◆ Passage to read ◆
________

CompSci 142 / CSE 142 Winter 2018 | News | Course Reference | Schedule | Project Guide
This webpage was adapted from Alex Thornton’s offering of CS 141


CompSci 142 / CSE 142 Winter 2018
Project #1: Scanner

Due date and time: 11:59pm, Thursday, January 18, 2018.  Late homework will not be accepted.


Introduction

In this class we follow the traditional compiler design approach, starting with the front-end and proceeding toward the back-end. As a whole, the compiler will make many incremental steps, progressively transforming source input to executable output. Operating directly on the characters of a given input source code is cumbersome, so we first seek to raise our level of abstraction.

The first step of translation from source to executable program is to perform lexical analysis. In this lab, we shall write a crux.Scanner that transforms an input text into a stream of crux.Tokens.

What's a crux.Token?

Tokens allow us to break up the input source text into more meaningful chunks. Each token encapsulates a short string of characters that carries some meaning within the Crux language. For example, the NOT_EQUAL token represents the != operator and the VAR token represents the var keyword. Each crux.Token therefore carries information about its Kind.

In addition to representing the operators and keywords we also associate literal values, such as numbers and names with a token. For example, the NUMBER token represents the character sequence 1.8 and the IDENTIFIER token represents the variable name foo. Later stages of the compiler will need to query these token for their lexical string values. For example, according to the Crux grammar, when the crux.Parser (not implemented until Lab 2) comes across a function call it actually sees an IDENTIFIER token. In order to find out which function is being called, the CruxParser asks the IDENTIFIER token for a string value representing the function's name. To support this convenient behavior, each crux.Token also carries the lexeme that it represents. I found it convenient to implement factory functions for these kinds of tokens.

Finally, in order to support error reporting later, each crux.Token also carries with it the line number and character position of where it occurred within the input source file.

Class Descriptions

crux.Token : Holds token information.
- kind    : The crux.Token.Kind
- lineNum : The line number where this token occurs
- charPos : The character position at which this token starts
- lexeme  : The token's lexical contents
 
crux.Token.Kind : An enum of all possible token kinds.
    

Design Hints

Note that Java Enums are quite powerful. You can define your own constructor and custom fields. We can use this feature to define a mapping from names (NOT_EQUAL) to lexemes (!=). There is also a .values() method which allows for-each iteration over all declared enum instances. This method comes in very handy for separating keywords from identifiers, because we can then match a string read from the input text to a corresponding enum instance.

You may also find certain convenience methods worth implementing. I found that I wanted a method for asking a crux.Token what kind it was, so I implemented a method with the signature: boolean is(Kind kind). For most tokens a crux.Token(String lexeme, int lineNum, int charPos) constructor was enough. But some kinds of token carry a lexeme dependent on the input source text. For these tokens, I implemented static factory functions such as crux.Token.Identifier(String name, int lineNum, int charPos) and crux.Token.Float(String num, int lineNum, int charPos).

________

◆ Exercise instructions ◆
A: Output the scanner project page word for word from "Due date and" to "stream of crux.Tokens.".
B: Answer these from the scanner project page:
(i) What are the due date and time for the project?
(ii) Which token represents the var keyword?
(iii) What signature was used for the method that asks a token what kind it is?

◆ Dataset entries ◆
________

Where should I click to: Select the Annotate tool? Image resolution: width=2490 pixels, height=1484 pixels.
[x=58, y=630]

________

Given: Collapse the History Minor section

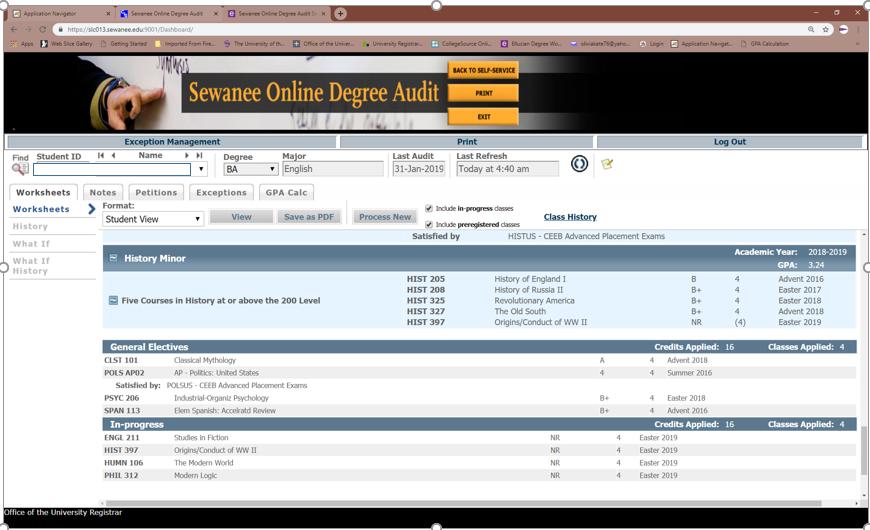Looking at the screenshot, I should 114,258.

________

◆ Responses in order ◆
A:
Due date and time: 11:59pm, Thursday, January 18, 2018.  Late homework will not be accepted.


Introduction

In this class we follow the traditional compiler design approach, starting with the front-end and proceeding toward the back-end. As a whole, the compiler will make many incremental steps, progressively transforming source input to executable output. Operating directly on the characters of a given input source code is cumbersome, so we first seek to raise our level of abstraction.

The first step of translation from source to executable program is to perform lexical analysis. In this lab, we shall write a crux.Scanner that transforms an input text into a stream of crux.Tokens.

B:
(i) 11:59pm, Thursday, January 18, 2018
(ii) The VAR token
(iii) boolean is(Kind kind)